EMBEDDINGS_SIZE = 50

In [4]:
# Initialize a Tokenizer and fit on your data
# do this for both the word and character data

# It is used to vectorize a text corpus. Here, it just creates a mapping from 
# word to a unique index. (Note: Indexing starts from 0)
# Example:
# tokenizer = Tokenizer()
# tokenizer.fit_on_texts(data)
# encoded = tokenizer.texts_to_sequences(data)
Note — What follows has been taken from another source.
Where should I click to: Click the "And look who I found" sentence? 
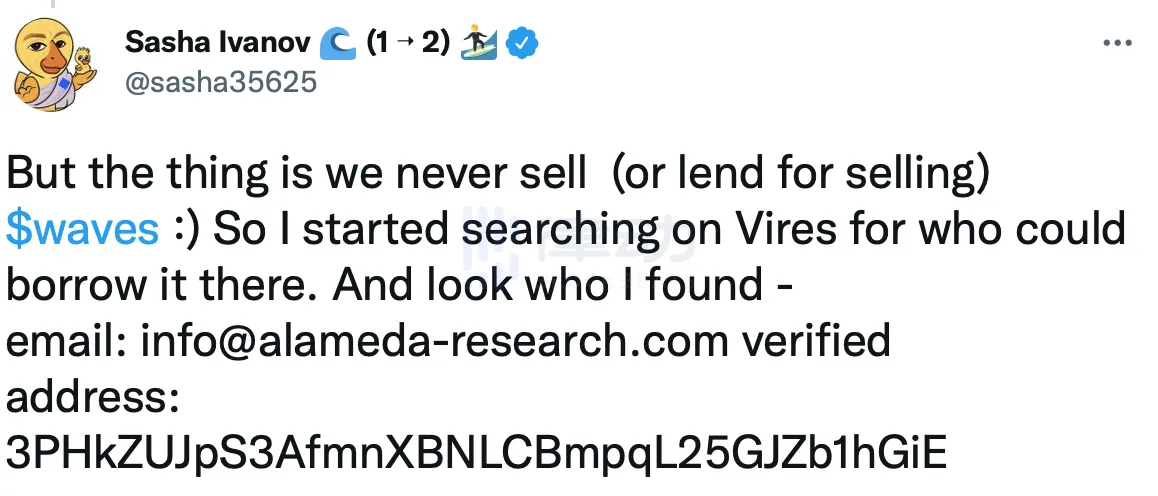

def create_tokenizer(data):
    tokenizer = Tokenizer()
    tokenizer.fit_on_texts(data)
    encoded = tokenizer.texts_to_sequences(data)
    return tokenizer, encoded

tokenizer_words, encoded_words = create_tokenizer(data_word)
tokenizer_chars, encoded_chars = create_tokenizer(data_char)

In [5]:
# print out the size of the word index for each of your tokenizers
# this should match what you calculated in Task 2 with your embeddings
print(f'Word index size: {len(tokenizer_words.index_word)}')
print(f'Char index size: {len(tokenizer_chars.index_word)}')
print(tokenizer_words)

Word index size: 25374
Char index size: 60
<keras.src.preprocessing.text.Tokenizer object at 0x000002541420BB50>


### b) Next, prepare the sequences to train your model from text (5 points)

#### Fixed n-gram based sequences

In [6]:
def generate_ngram_training_samples(encoded: list, ngram: int) -> list:
    '''
    Takes the encoded data (list of lists) and 
    generates the training samples out of it.
    Parameters:
    up to you, we've put in what we used
    but you can add/remove as needed
    return: 
    list of lists in the format [[x1, x2, ... , x(n-1), y], ...]
    '''
    training_samples = []
    for encoding in encoded:
        for idx in range(len(encoding) - NGRAM + 1):
            sequence = encoding[idx:idx+NGRAM]
            training_samples.append(sequence)
    return training_samples

# generate your training samples for both word and character data
# print out the first 5 training samples for each
# we have displayed the number of sequences
# to expect for both characters and words
#
# Spooky data by character should give 2957553 sequences
# [21, 21, 3]
# [21, 3, 9]
# [3, 9, 7]
# ...
# Spooky data by words shoud give 634080 sequences
# [1, 1, 32]
# [1, 32, 2956]
# [32, 2956, 3]
# ...

training_samples_words = generate_ngram_training_samples(encoded_words, NGRAM)
training_samples_chars = generate_ngram_training_samples(encoded_chars, NGRAM)

print(f'Number sequences by words: {len(training_samples_words)}')
print(f'Number sequences by chars: {len(training_samples_chars)}')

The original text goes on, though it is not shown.